First and foremost and always, my heart goes out to the victims and survivors of the Orlando massacre. But I am not going to invoke the dreaded phrase "thoughts and prayers," because while that is perfectly correct for a condolence card, there is no condolence adequate to the cold-blooded slaughter of people who thought they were safe, who just wanted to go out and dance. It is an egregious, brutal act, and it is unforgivable. Thoughts and prayers surely are important, as are giving blood, handing out blankets and coffee, comforting the weeping and supporting the responders; all appropriate, all humane, all loving. But also all bereft, and accordingly all the more important, because at that immediate level of person to person care, we give what we have to give: help, support, comfort, strength.
It is not possible for any good to come from mass murder. This was a vicious, brutal, unforgivable crime, and we do the victims and their immediate survivors a disservice by characterizing or remembering or labeling it as anything other than the vicious, brutal, unforgivable crime that it was. These people died violently, through no fault of their own, through every fault of an individual, and that must always be not just acknowledged but stressed. We must hold this killer's immediate survivors, his supporters, his enablers, his memory, his very spirit forever accountable for the slaughter, the carnage, the irreparable rift he has caused that he had no right to cause. We must hold him accountable, forever, for the full weight and force of what he did, no clemency, no forgiveness, with all of the judgment that this horror demands.
We cannot undo this damage, but we can honor these people who did not volunteer to be, did not conceive they would become, sacrifices in someone else's war. Sooner or later, the press will start releasing the names of the dead. Light a candle and say their names. Donate blood or funds or time if you have them to give. Feed someone, clothe them, educate them. Make your life a source of learning and refuge for any of the marginalized you can reach. And while it is acknowledged that not all of this morning's victims were lgbtq*, they were taken in our space, and we both revere them for being there and remember them as one of our own, beyond labels, in profound acknowledgment and profound grief.
But Pulse is a gay club, and I predict that this horrific act will galvanize my community around such crucial social issues as lgbtq* inclusion, whose battles so clearly aren't over yet, whose victims are as high profile as this morning and as quiet as names passingly mentioned in police blotters; as gun control and its relationship to domestic terrorism; as religious- or other ideologically based acts of terror and hatred aimed at lgbtq* people and our allies.
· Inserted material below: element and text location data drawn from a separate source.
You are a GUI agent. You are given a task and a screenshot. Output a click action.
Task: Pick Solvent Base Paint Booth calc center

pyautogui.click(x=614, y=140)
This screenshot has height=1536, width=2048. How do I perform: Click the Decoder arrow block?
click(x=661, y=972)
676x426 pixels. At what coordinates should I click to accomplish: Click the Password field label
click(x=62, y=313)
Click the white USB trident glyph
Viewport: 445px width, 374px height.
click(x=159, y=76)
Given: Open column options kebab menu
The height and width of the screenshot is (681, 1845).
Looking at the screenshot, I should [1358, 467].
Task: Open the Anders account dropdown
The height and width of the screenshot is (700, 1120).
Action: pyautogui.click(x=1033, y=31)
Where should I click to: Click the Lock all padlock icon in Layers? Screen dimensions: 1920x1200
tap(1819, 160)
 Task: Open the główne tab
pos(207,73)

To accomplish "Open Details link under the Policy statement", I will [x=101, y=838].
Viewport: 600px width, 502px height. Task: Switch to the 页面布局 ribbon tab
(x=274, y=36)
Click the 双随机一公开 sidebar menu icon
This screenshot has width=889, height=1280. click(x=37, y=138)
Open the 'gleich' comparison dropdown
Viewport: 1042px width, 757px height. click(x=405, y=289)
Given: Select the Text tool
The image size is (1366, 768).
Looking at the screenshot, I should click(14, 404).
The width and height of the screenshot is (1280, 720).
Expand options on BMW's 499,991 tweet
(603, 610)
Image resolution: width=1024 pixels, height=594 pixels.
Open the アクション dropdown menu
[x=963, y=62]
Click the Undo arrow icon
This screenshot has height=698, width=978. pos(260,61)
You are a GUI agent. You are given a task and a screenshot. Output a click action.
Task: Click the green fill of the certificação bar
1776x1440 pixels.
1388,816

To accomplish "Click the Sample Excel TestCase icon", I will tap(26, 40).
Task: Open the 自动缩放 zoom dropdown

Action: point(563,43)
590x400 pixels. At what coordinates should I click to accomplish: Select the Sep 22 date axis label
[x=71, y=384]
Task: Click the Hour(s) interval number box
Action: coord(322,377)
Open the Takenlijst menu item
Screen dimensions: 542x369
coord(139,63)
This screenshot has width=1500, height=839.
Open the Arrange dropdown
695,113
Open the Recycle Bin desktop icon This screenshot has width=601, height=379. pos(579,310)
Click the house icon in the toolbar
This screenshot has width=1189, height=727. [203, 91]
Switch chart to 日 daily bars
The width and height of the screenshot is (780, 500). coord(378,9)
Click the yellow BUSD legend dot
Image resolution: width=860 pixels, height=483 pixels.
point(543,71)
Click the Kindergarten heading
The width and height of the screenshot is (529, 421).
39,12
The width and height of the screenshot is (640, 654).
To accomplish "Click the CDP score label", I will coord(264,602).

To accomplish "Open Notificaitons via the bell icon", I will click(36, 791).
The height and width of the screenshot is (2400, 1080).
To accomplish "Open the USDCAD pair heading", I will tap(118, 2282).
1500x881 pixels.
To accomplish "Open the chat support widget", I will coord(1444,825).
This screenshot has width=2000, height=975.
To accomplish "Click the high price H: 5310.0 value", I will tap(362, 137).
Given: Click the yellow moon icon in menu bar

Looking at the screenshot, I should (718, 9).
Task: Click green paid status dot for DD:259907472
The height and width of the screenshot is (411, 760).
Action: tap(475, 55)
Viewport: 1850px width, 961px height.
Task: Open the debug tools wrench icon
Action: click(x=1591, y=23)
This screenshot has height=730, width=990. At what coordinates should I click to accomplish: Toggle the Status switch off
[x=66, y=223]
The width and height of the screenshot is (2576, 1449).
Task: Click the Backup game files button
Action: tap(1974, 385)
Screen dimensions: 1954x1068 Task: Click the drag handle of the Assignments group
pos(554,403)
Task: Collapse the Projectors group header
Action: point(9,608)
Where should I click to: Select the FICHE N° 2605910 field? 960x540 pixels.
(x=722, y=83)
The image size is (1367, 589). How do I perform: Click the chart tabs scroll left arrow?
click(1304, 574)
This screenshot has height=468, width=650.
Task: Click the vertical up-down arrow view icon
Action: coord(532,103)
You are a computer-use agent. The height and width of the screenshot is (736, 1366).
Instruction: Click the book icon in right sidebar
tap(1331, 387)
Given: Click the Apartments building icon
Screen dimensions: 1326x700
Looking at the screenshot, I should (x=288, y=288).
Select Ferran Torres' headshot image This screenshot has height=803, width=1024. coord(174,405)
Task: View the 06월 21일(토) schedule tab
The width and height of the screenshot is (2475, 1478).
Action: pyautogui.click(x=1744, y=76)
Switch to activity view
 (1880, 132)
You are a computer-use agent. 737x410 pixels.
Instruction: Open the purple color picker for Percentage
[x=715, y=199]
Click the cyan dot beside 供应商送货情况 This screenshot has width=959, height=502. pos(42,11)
We can reclaim this crime, to deprive the spirit of he who committed it of whatever eternal glory he believed in, to use whatever hatred he held in his heart for just exactly its opposite effect: togetherness. We queers have been doing that throughout history; hell, we did it with the word "queer." We have banded together to change society before, often while hiding in plain sight, and you can damn well bet we are going to do that again. And to anyone who responds "only God can judge," I respond: work that out with your demagogue and get out of my fucking way. Or, to resurrect a war chant from my ACT UP days, my way of fucking.